Fellow at Xerox hacked their Mesa compiler a couple of years ago
to accommodate multilingual (i.e., several languages simultaneously,
not just a single language other than English) source programs.

Compiler keywords were still in English, but module names, identifiers,
string literals and comments could be in any language or combination
of languages.

So, for example, you could use Chinese characters for constants,
put your variable names in Russian, and document your program with
Arabic comments (reading from right to left, of course), perhaps
containing German parentheticals (reading from left to right).

The source code could include different font styles (e.g., italics)
and even graphics (e.g., to diagram data structures).

-- 
Chris Kern			     Voice of America, Washington, D.C.
...uunet!voa3!ck					+1 202-619-2020

major@pyrmania.oz (Major) (06/15/90)

connors@druco.ATT.COM (ConnorsPA) writes:


>	What do programs look like in other languages?
>	Are the keywords still in English, with the comments
>	in the native language? Or does everything look different?

Some years ago, I went to a seminar given by someone from the USSR
accademy of sciences. He said that they wrote their own compilers
which took russian keywords. He said the FORTRAN compiler was
easy because there were few keywords and the result was not expected
to be directly readable.
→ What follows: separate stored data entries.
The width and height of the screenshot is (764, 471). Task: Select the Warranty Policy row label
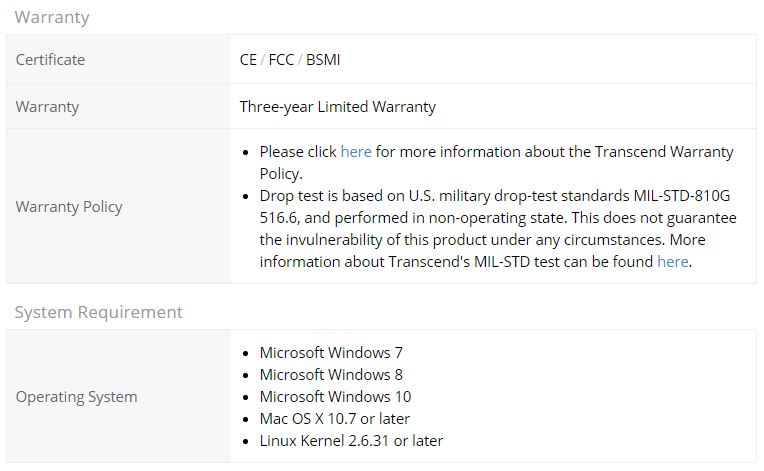[x=69, y=207]
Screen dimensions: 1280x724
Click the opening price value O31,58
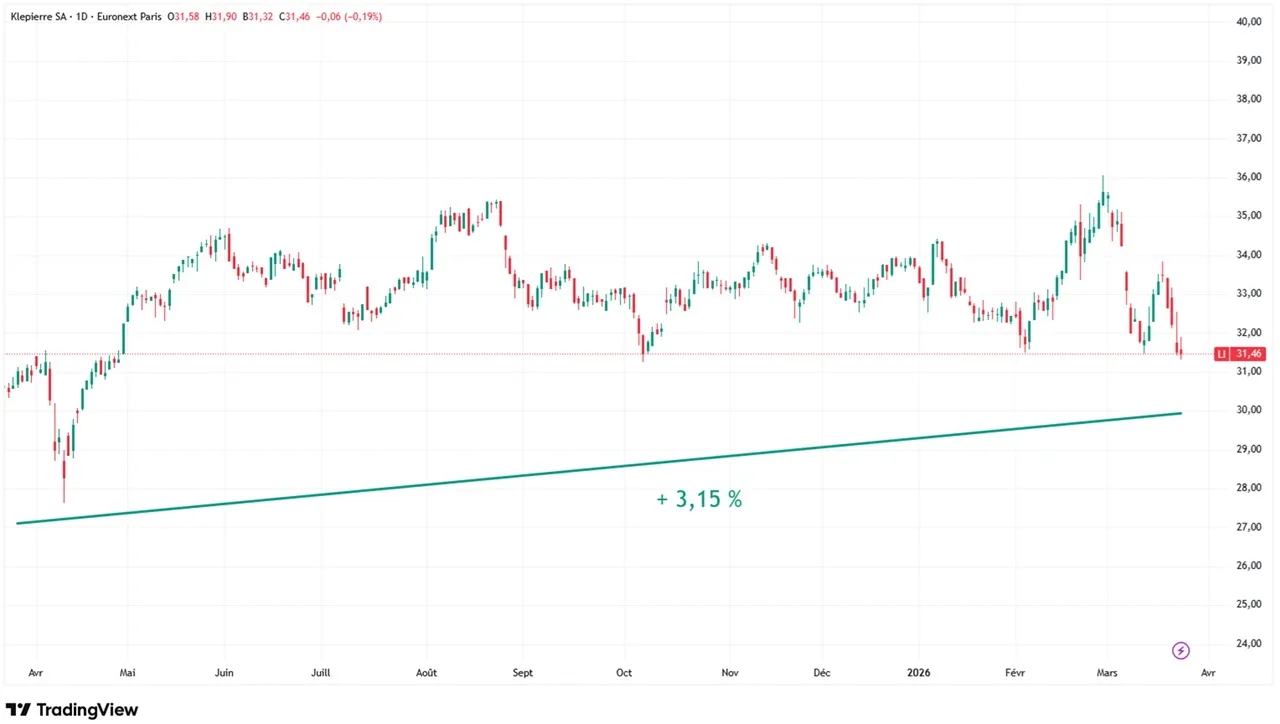184,17
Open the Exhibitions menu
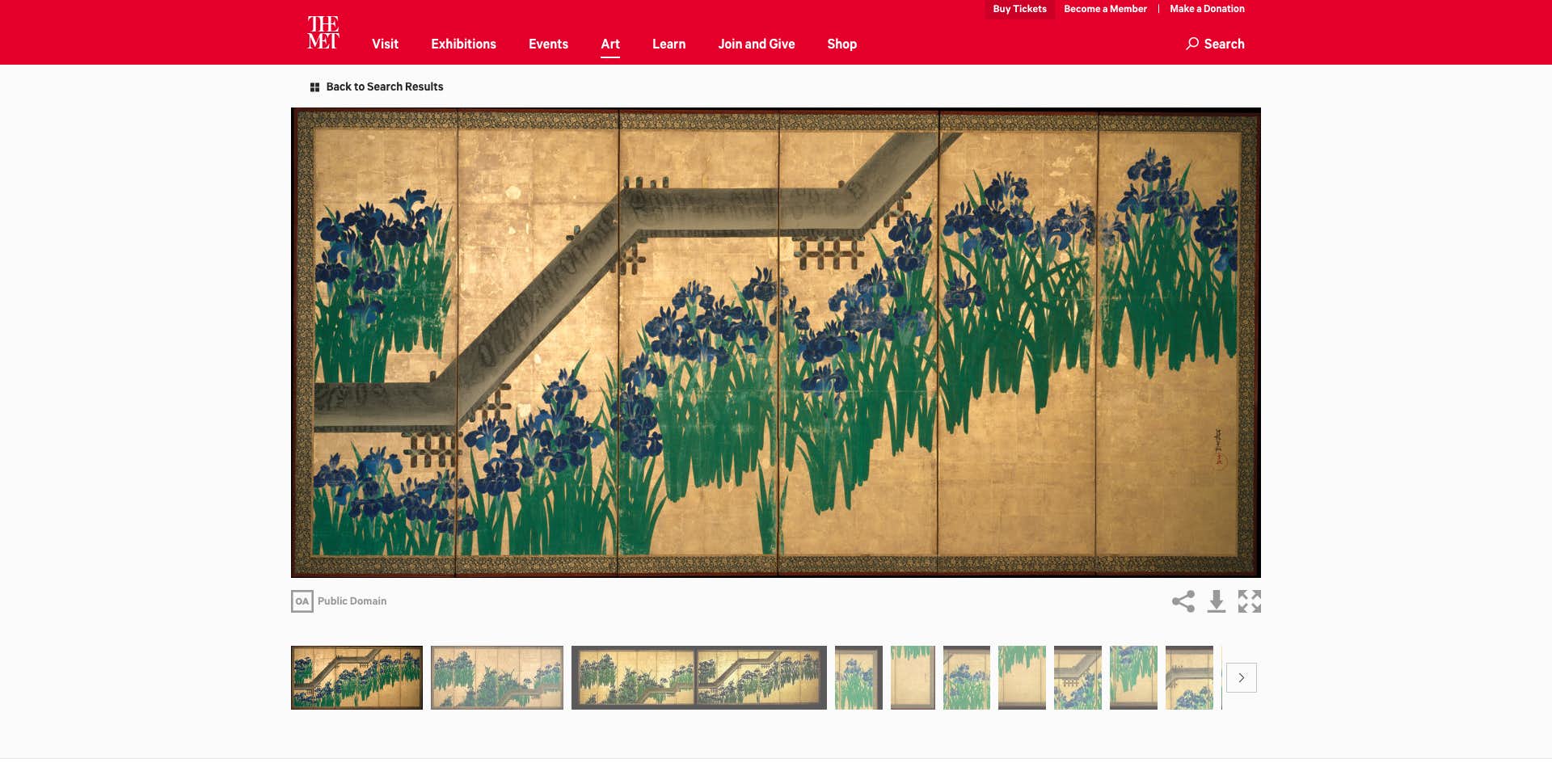Screen dimensions: 1552x784 coord(463,44)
COBOL was more difficult as the result
was supposed to end up looking like Russian (not english) sentences.

----
Happy Hacking!		| US immigration official to little old lady: Do you
Major			| support the overthrow of the government by violence
			| or subversion? Lady: (long pause) Violence I think

karl@haddock.ima.isc.com (Karl Heuer) (06/17/90)
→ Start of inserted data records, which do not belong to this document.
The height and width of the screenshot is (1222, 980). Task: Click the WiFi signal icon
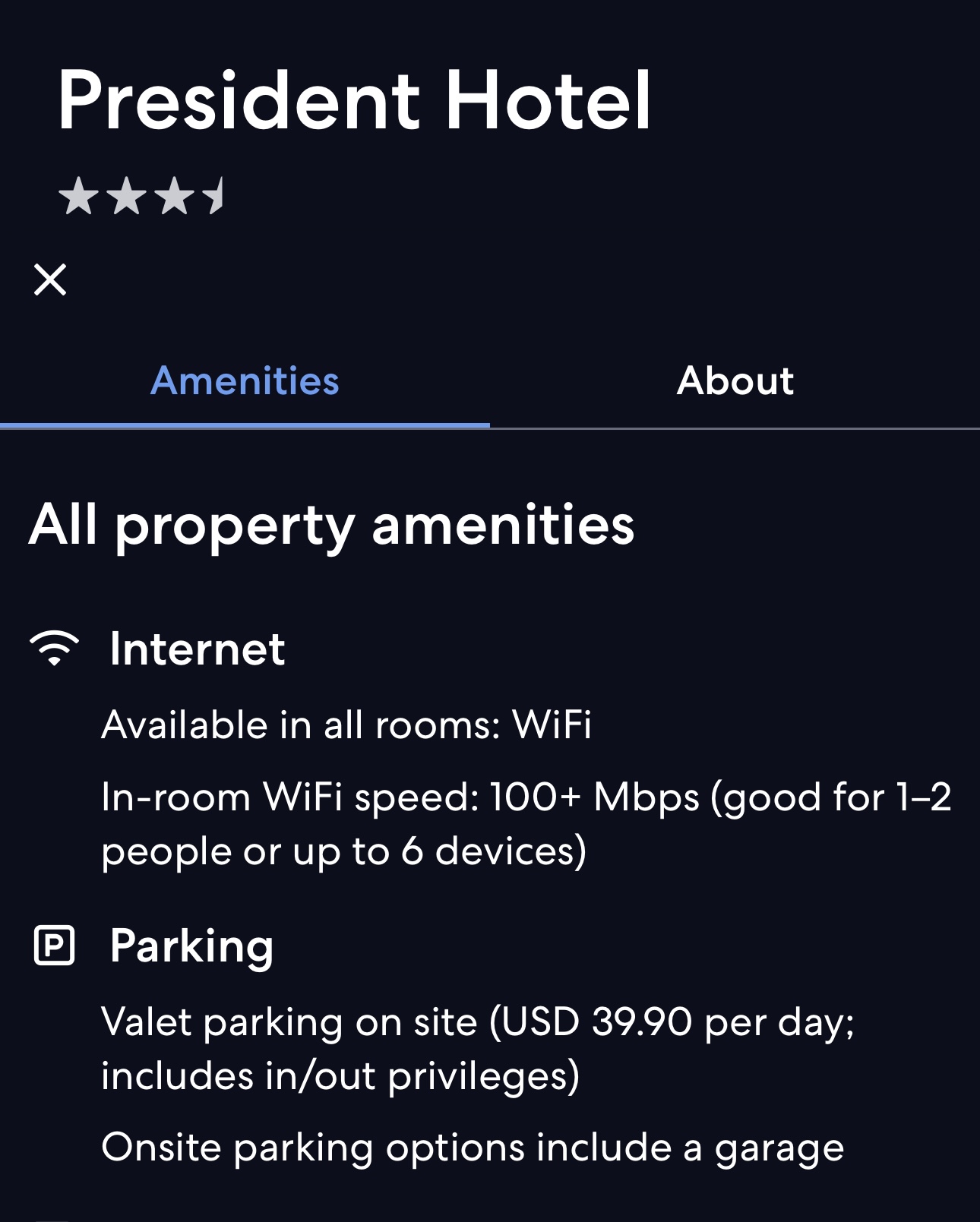(54, 649)
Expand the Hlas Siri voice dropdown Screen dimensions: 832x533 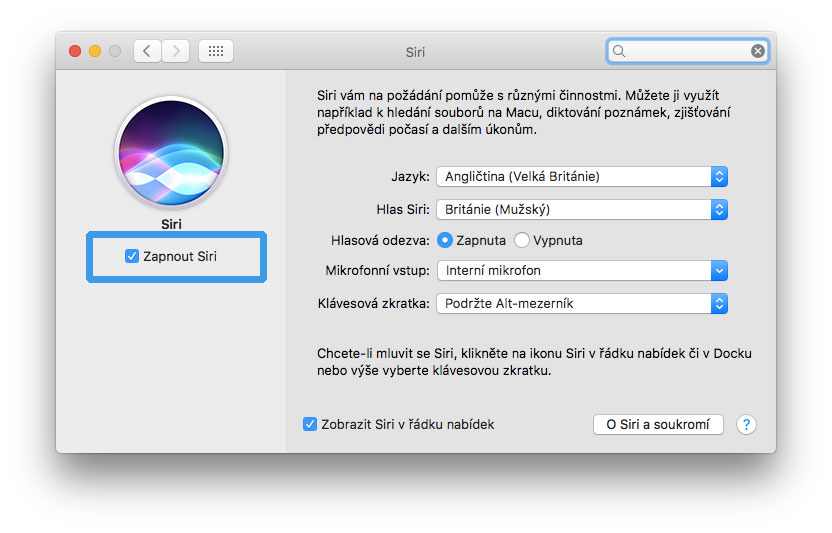pyautogui.click(x=581, y=209)
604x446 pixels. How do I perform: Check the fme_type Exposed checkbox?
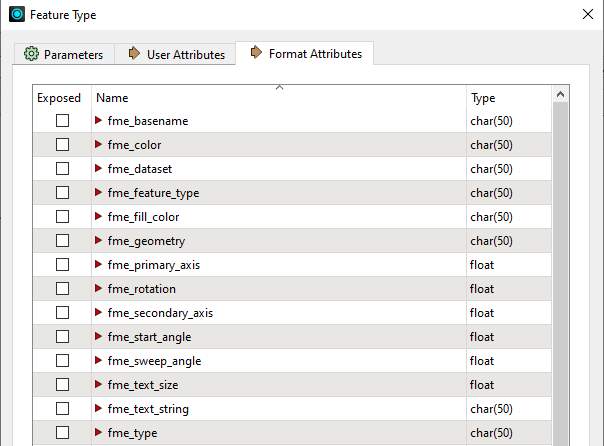pyautogui.click(x=62, y=433)
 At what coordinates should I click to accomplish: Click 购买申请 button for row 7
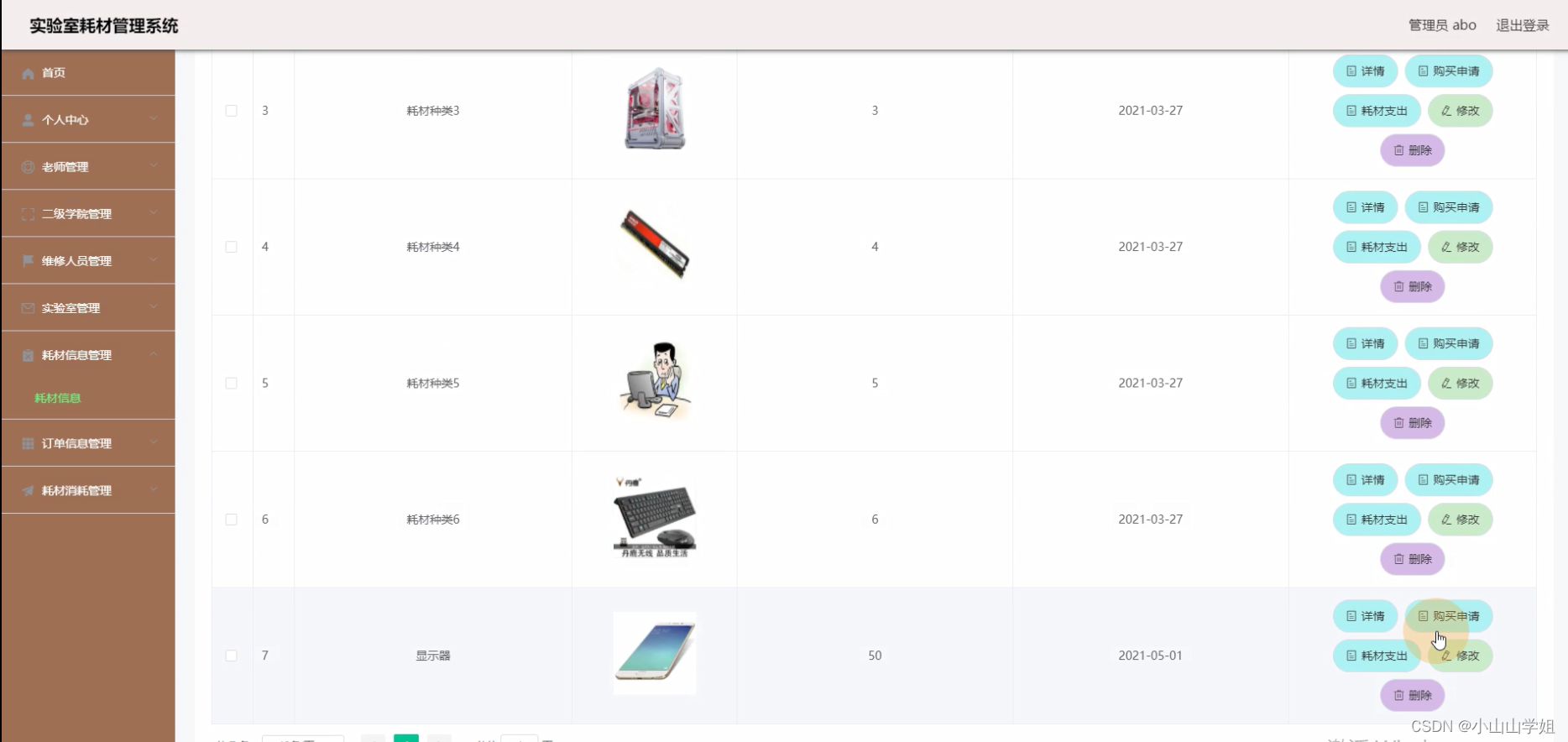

In article <5454@rtech.Ingres.COM> sergio@squid.UUCP (Sergio Aponte) writes:
>I received some scripts and configuration files from Germany ...
>Comments were in german two, ...

German Two?  Would that be the new ANSI Standard German?  I didn't think it
had been approved yet, but maybe this was based on a Draft copy.  In the first
public review, I submitted a proposal to eliminate noun genders, but the
Committee insisted on retaining them for backward compatibility with German
One, and occasionally to disambiguate (das Messer vs. der Messer).